Лена не возразила, и мы опять пошли молча. На площади, откуда отправлялись автобусы, женщины продавали цветы. Я взял несколько белых астр, половину протянул Лене.
— Спасибо. Скажите маме, что у меня все в порядке. И вот еще передайте, пожалуйста.
Это были какие‑то бумаги, завернутые в газету.
— Передам.
— Вы найдете дорогу?
— Найду.
— Счастливо. Я позвоню вам.
— Хорошо, — кивнул я, позабыв, что перебрался к Мазину.
К дому Наташи я шел тихой улицей, где старые деревья выстроились рядами вдоль еще более старых, поблекших особняков, когда‑то принадлежавших зажиточным владельцам, а потом превращенных в общий городской жилфонд. Фонд этот порядком обветшал и понемногу сносился. На его месте возникали панельные дома, почему‑то выходившие на улицу торцом, а не фасадом. В одном из них и жила Наташа. Все было, как положено: овощной магазин в первом этаже и детская площадка во дворе. На площадке здоровые мужики забивали "козла".
В подъезде я справился со списком жильцов и поднялся на пятый этаж. Дверь отворили сразу, не спрашивая.
"Дочку ждала", — подумал я, разглядывая Наташу.
Конечно, я не узнал бы ее, встретив случайно на улице. Но я был достаточно подготовлен к встрече.
— Здравствуй, Наташа.
Полная женщина в фартуке держала, разведя в стороны, руки, покрытые мукой, и с недоумением смотрела на меня. Она‑то подготовлена не была.
— Не узнаешь?
Я взглянул на себя ее глазами, увидел грузного немолодого человека с почти белой головой, и стало грустно.
— Коля?..
Сразу полегчало. Раз узнала, значит, в памяти ее я не чужой, значит, и говорить будет легче.
— Он самый.
И я протянул через порог цветы.
— Что ты! Вот чудак. Да ты войди сначала.
Я вошел.
В квартире было, как во многих современных квартирах — полированная мебель, немецкие обои, но и отличалась она чем‑то, какой‑то заметной добротностью и порядком. Видно было, что многое здесь сделано своими руками. "Мужчина в доме", — вспомнил я. Однако рассматривать подробно было некогда.
— Не ожидала?
— Нет. Как это ты собрался?
— Так уж получилось. Заехал родные места навестить, а тут такое разное…
— Да ты будто оправдываешься. Молодец, что тряхнул стариной.

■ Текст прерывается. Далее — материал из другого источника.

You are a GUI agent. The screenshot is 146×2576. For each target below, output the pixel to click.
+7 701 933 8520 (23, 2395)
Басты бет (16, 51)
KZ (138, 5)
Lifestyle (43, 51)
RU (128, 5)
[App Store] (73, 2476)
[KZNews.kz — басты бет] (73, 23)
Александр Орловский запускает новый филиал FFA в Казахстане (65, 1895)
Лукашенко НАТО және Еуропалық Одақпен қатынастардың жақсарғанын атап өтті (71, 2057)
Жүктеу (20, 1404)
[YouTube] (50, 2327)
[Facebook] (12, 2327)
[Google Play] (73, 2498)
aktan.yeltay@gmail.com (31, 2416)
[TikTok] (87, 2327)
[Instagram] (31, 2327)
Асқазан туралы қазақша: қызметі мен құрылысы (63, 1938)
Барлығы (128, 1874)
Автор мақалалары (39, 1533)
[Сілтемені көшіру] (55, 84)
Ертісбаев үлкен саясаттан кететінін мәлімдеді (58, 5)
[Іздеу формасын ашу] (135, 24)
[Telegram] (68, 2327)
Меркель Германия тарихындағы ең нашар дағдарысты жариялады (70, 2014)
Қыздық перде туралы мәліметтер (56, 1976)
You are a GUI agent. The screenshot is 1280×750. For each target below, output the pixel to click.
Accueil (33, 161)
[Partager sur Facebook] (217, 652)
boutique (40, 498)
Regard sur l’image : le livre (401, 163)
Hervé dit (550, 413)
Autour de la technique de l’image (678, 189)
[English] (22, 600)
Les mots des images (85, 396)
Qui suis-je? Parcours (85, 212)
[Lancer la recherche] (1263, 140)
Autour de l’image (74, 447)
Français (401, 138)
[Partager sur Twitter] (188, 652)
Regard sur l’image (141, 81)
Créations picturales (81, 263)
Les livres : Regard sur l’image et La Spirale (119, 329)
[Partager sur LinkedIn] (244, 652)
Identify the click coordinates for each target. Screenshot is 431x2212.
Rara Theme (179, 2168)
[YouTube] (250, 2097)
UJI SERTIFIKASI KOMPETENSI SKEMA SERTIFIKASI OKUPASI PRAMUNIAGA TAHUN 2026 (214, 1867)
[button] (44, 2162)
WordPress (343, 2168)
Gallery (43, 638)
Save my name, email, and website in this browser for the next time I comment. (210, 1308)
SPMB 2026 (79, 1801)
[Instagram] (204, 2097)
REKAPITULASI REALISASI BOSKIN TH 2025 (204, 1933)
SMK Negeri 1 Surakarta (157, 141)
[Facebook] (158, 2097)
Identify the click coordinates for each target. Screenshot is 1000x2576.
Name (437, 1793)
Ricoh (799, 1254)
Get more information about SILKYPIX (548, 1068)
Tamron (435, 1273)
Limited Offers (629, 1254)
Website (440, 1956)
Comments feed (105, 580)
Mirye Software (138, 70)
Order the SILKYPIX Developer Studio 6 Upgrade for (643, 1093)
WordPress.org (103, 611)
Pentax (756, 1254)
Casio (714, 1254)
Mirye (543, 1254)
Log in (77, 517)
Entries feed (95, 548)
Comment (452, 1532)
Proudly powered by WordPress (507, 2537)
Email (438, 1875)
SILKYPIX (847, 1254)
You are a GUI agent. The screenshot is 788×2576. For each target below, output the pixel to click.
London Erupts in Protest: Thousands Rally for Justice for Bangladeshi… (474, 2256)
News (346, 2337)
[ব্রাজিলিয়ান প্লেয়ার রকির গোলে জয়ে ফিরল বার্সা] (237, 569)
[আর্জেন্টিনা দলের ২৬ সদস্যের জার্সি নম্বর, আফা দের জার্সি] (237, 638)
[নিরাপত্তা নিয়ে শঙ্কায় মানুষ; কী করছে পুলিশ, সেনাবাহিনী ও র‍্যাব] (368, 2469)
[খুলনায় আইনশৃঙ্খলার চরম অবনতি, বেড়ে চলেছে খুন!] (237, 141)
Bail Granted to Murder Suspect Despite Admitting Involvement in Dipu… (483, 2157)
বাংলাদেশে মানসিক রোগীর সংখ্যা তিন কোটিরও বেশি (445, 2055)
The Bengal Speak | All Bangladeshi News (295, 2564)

Я тебя с дочкой познакомлю.
Наташа глянула на часы с некоторым беспокойством.
— Сколько сейчас? Ты электричкой?
— Да.
— И она должна. Видно, в магазин забежала.
Вот так, без раскачки, и пришлось говорить.
— Лена не приедет, Наташа.
— Что? Откуда ты знаешь? Ты знаешь Лену?
— Да, у Полины Антоновны познакомились.
Она не обратила внимания на то, что я не назвал Сергея.
— Почему же не приедет?
Собственно, об ответе на этот естественный вопрос мы с Леной договориться не сообразили. И я сказал то, о чем, может быть, следовало сказать чуть позже.
— Там неприятности, Наташа.
— У Лены?
— Не волнуйся. Нет.
А сам волновался и выражал свои мысли не лучшим образом.
— Видишь ли, Сергей умер, Наташа.
Она еще стояла посреди комнаты с цветами. Я сказал и повернулся к окну, чтобы не наблюдать за ней в эту минуту. Но ничего необычного не произошло.
— Как это случилось?
— Сердце. Неожиданно.
— Как жаль! Так рано.
И все. Обычная, в сущности, реакция на неприятное, но не поражающее болью известие. Так она могла отозваться и на мою смерть.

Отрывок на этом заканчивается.